-- Passage given --
A single sinewave modulation produces an upper side frequency and a lower side frequency. Eg. 300Hz audio modulated onto a 1MHz carrier, gives 1.0003 MHz and 0.9997 MHz, spot frequencies. If you know that the carrier was 1MHz and you get either of these frequencies, you can work out what the audio frequency was. Try this: if you receive 1.0005 MHz, what was the audio frequency?
When a radio station broadcasts a pop record, they want to send a complicated waveform which is a mixture of frequencies (at varying levels). So for each frequency you get an upper and lower side frequency. Together these make the two bands of frequencies, called sidebands. Converting these side bands of frequencies back to their original sinewaves and adding them together gives us the original complicated waveform.
In the eg. above, if you had a sound containing a 300Hz tone and a 500Hz tone of twice the amplitude, it wouldn't look like a simple sinewave, but you'd get 1.0003MHz with one amplitude and 1.0005MHz with twice the amplitude. (and for DSB or AM, 0.9997 and 0.9995MHz) This modulated signal would not look like (nor be) a simple sinewave. When you added back the carrier frequency and recovered the 300Hz and 500Hz , you would get twice as much 500Hz as 300. When you added them together, they would again make the same waveform as the original mixture.
 
  • #21
Whoa, Thanks tons Merlin.
Now give me a minute to swallow all the information I've gotten and ill be back.
(Probably with more questions)
:-)
 
  • #22
Merlin3189 said:
My maths is probably worse than Jim's, but: it starts ok, but if you do go further with the "mishmash" it just reverts to sin(ωc)sin(ωa) plain and simple.

Thanks Merlin

you're right of course.

I am trying to go back fifty years to figure out where i picked up the products mis-information.
Somehow it got reinforced about fifteen years ago in a Fourier treatment of modulation... must've been something else,.

As Mark Twain said -
"The older i get
the more things i can remember
the more i can imagine
and the less clear the difference."

sorry for the red herring.
 
  • #23
@Merlin3189
I think at 100% modulation the power in the side bands is 50% the power in the carrier (single tone transmission). In several places in your post #20 you seem to indicate otherwise. Or maybe I'm miss reading it.
 
  • #24
Both sidebands together will be the same power as the carrier at 100% modulation.

-- Listed records --
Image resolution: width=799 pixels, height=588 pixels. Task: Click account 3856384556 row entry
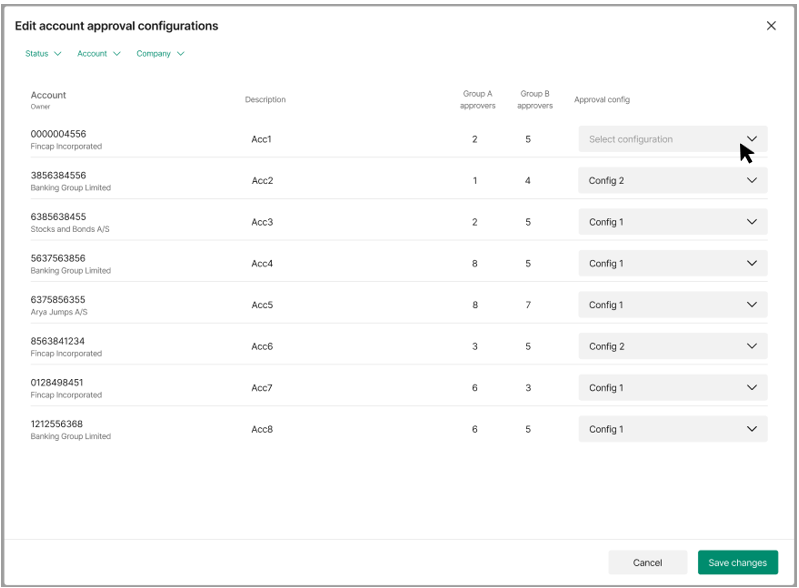click(59, 175)
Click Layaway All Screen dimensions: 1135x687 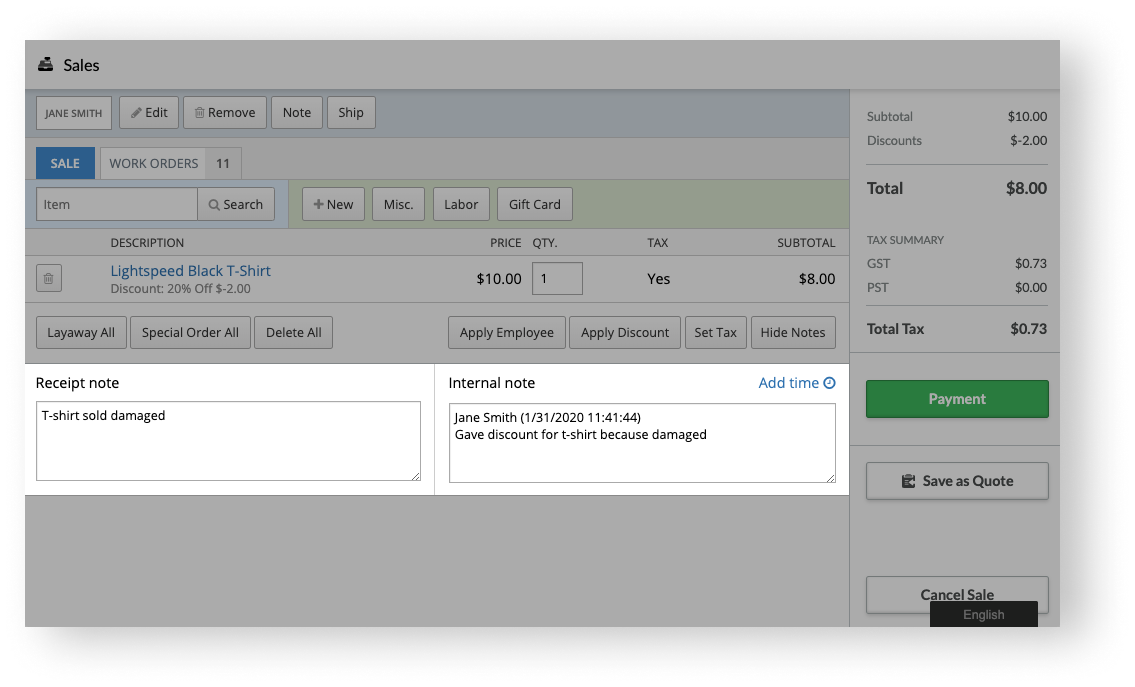pos(81,332)
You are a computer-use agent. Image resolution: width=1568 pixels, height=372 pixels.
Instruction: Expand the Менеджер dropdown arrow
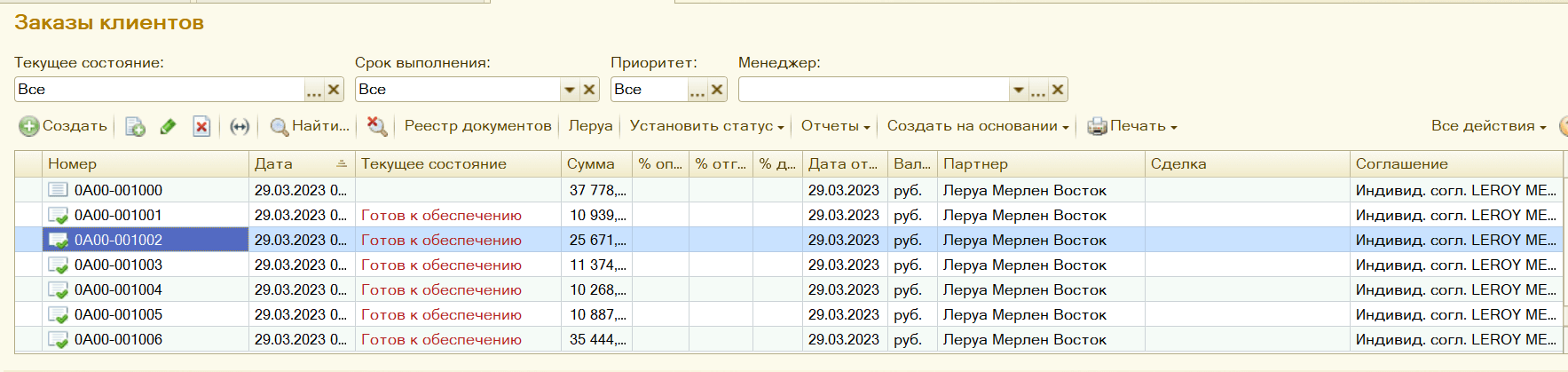pyautogui.click(x=1018, y=90)
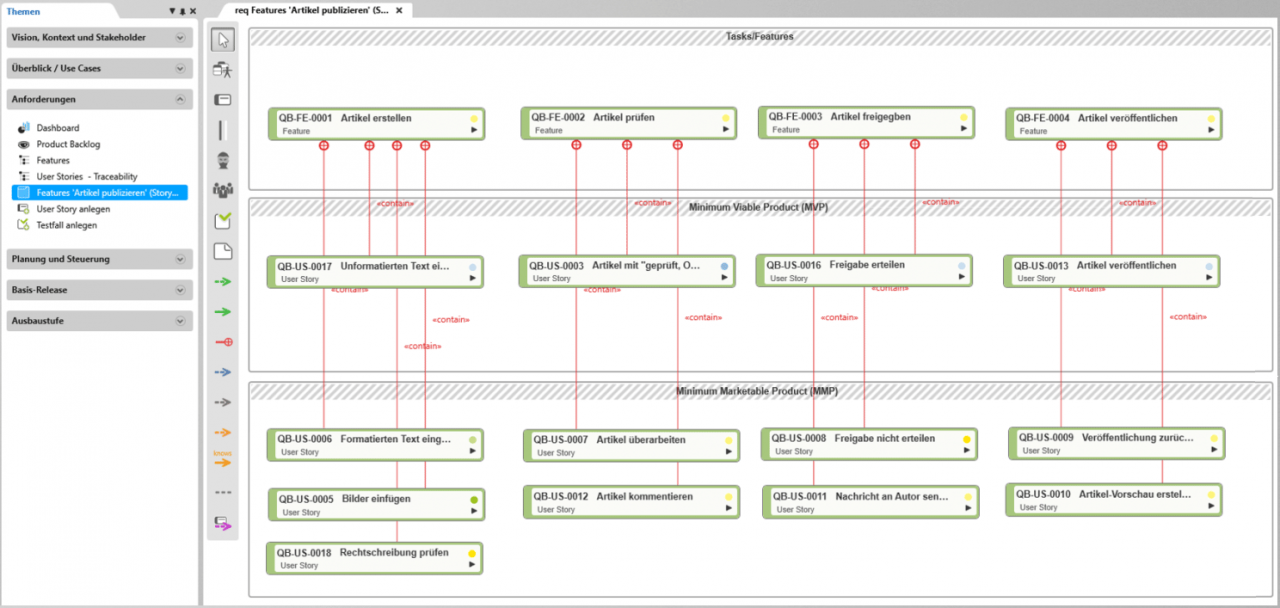Choose the blue dashed arrow connector
This screenshot has width=1280, height=608.
tap(223, 372)
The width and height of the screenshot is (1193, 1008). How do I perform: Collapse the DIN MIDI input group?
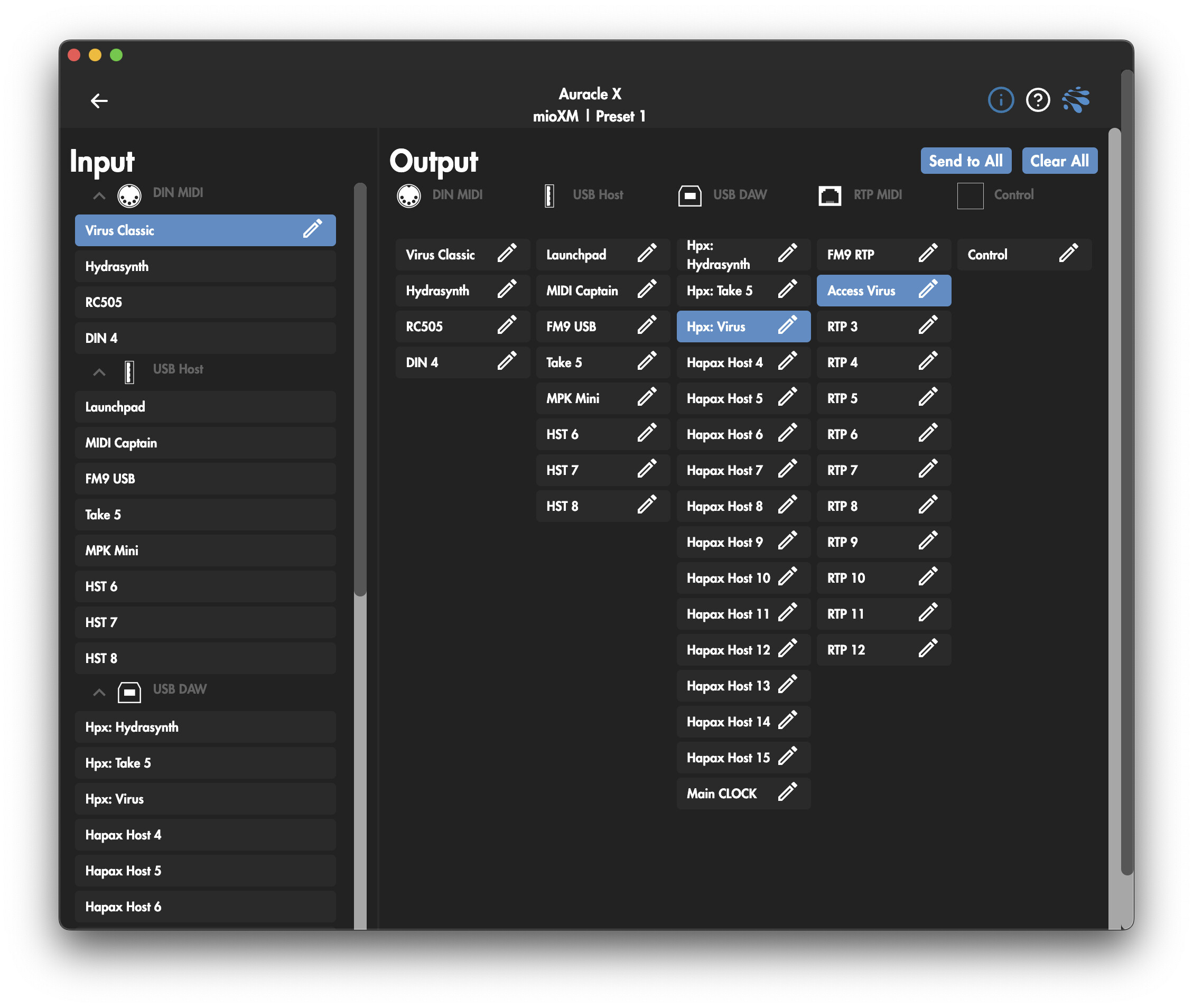click(99, 196)
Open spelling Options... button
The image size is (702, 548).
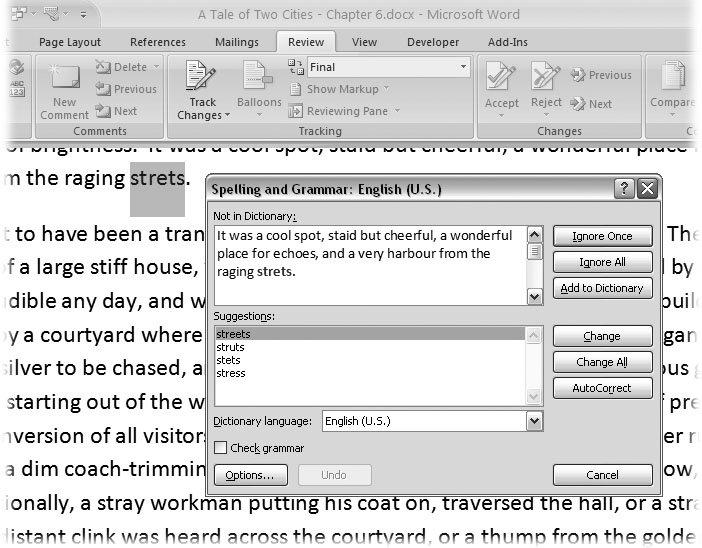250,475
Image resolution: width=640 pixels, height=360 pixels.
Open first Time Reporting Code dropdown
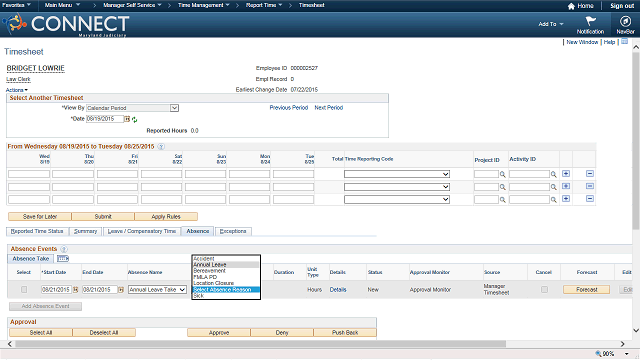[397, 174]
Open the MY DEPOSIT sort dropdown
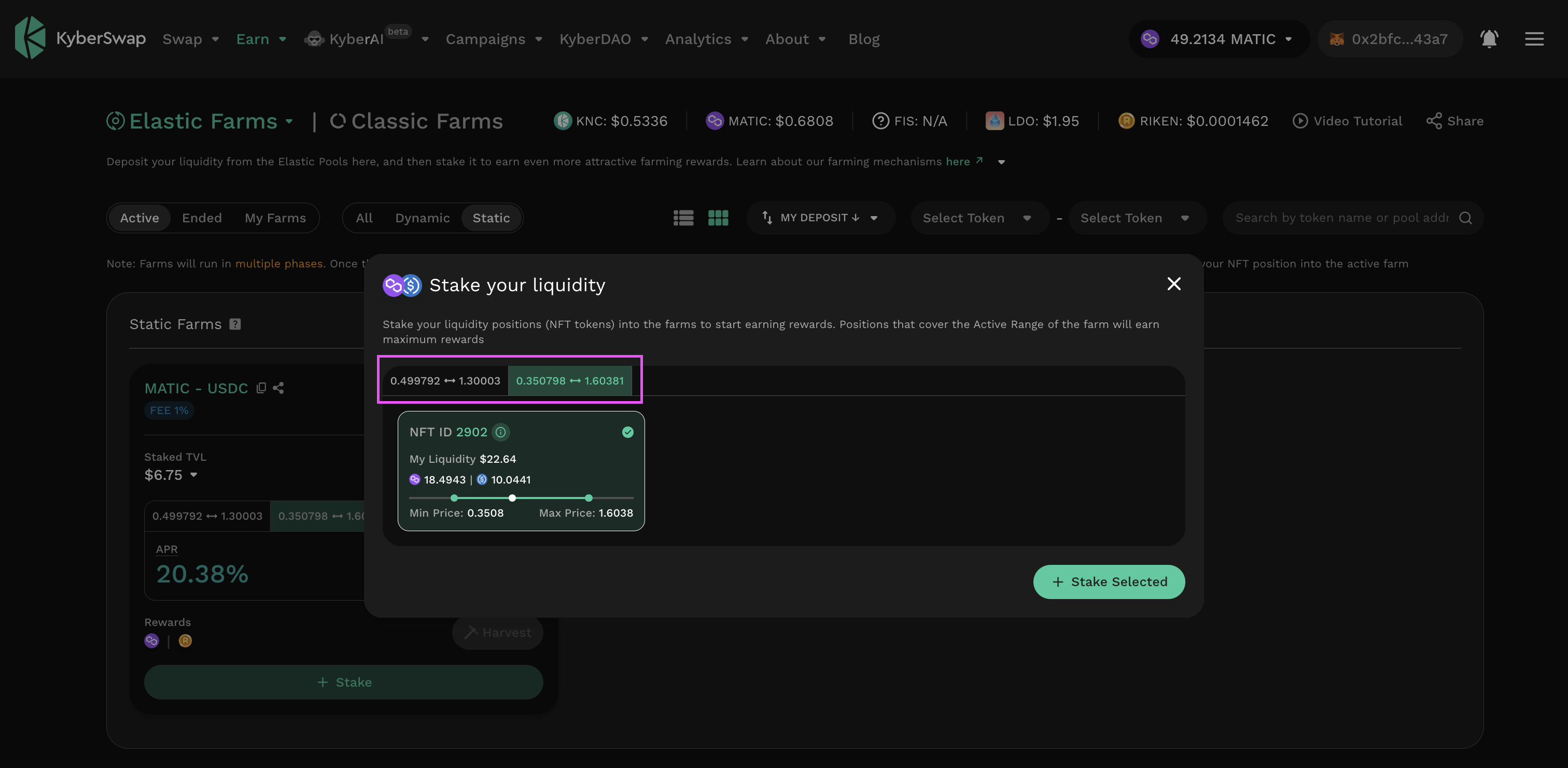Screen dimensions: 1568x768 pyautogui.click(x=820, y=218)
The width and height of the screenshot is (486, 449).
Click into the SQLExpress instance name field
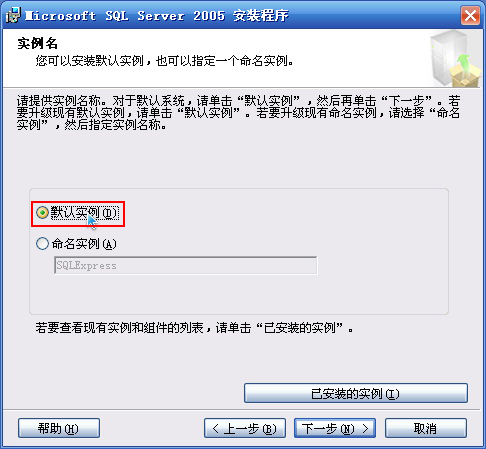click(x=186, y=265)
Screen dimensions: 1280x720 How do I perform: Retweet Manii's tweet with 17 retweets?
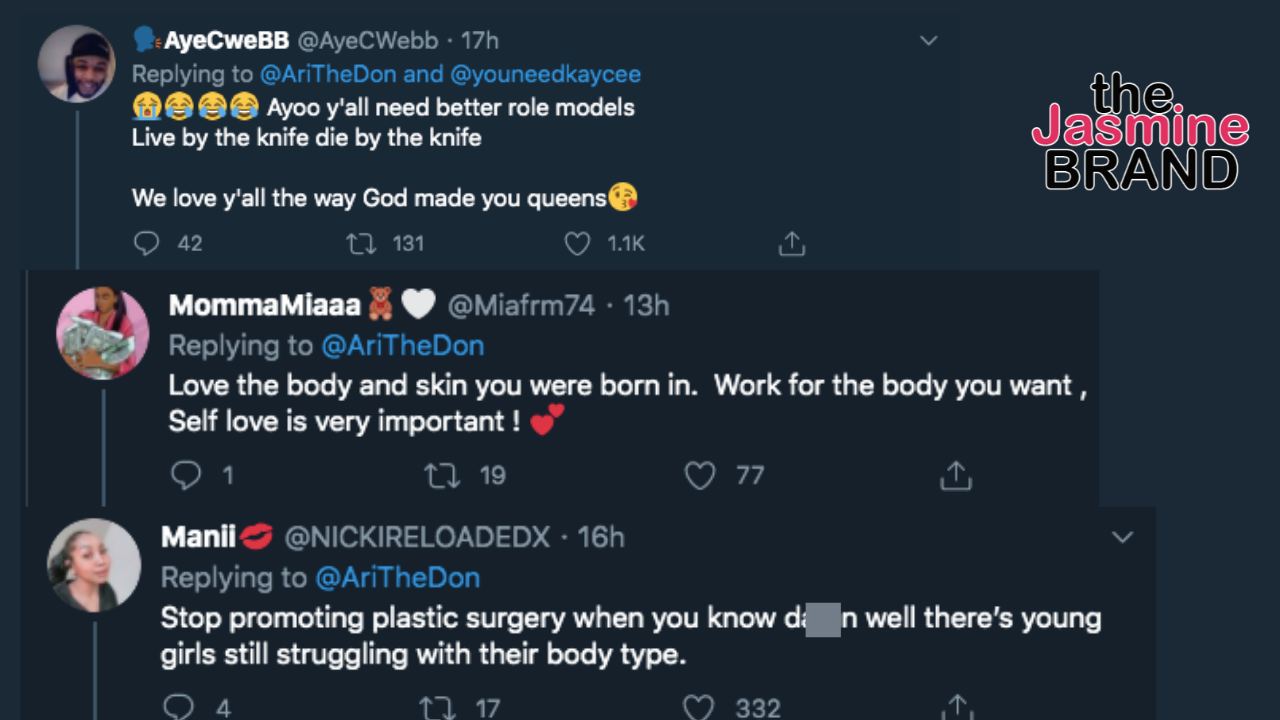(437, 708)
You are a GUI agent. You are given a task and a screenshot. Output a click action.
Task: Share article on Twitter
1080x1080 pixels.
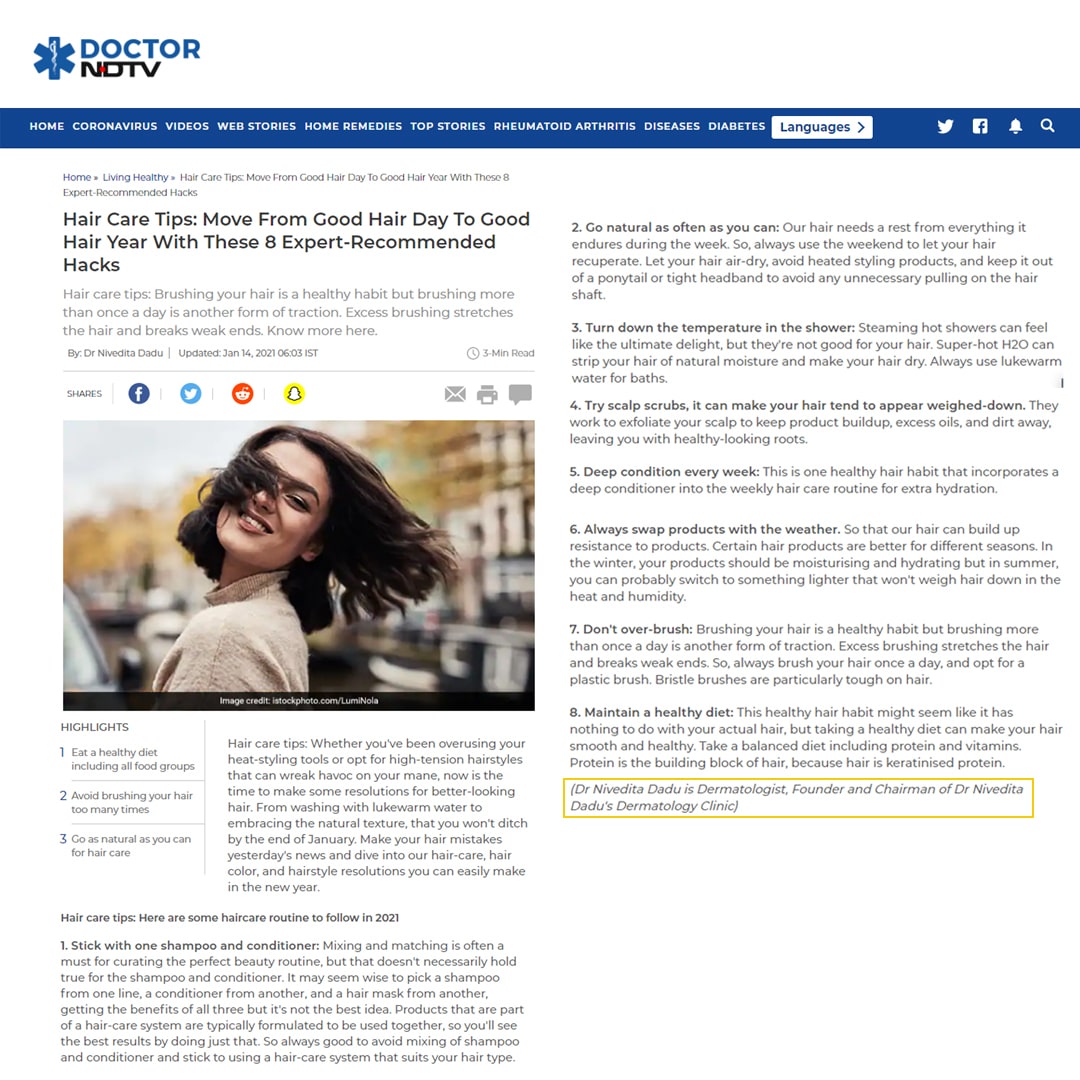pyautogui.click(x=190, y=394)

-- Exercise task --
Reproduce, word for word, the part of the forum thread on sidebands that opens with the words containing "Now give me" and closes with "plain and simple.". The items are not needed for anything here.

-- Solution for this task --
Now give me a minute to swallow all the information I've gotten and ill be back.
(Probably with more questions)
:-)
 
  • #22
Merlin3189 said:
My maths is probably worse than Jim's, but: it starts ok, but if you do go further with the "mishmash" it just reverts to sin(ωc)sin(ωa) plain and simple.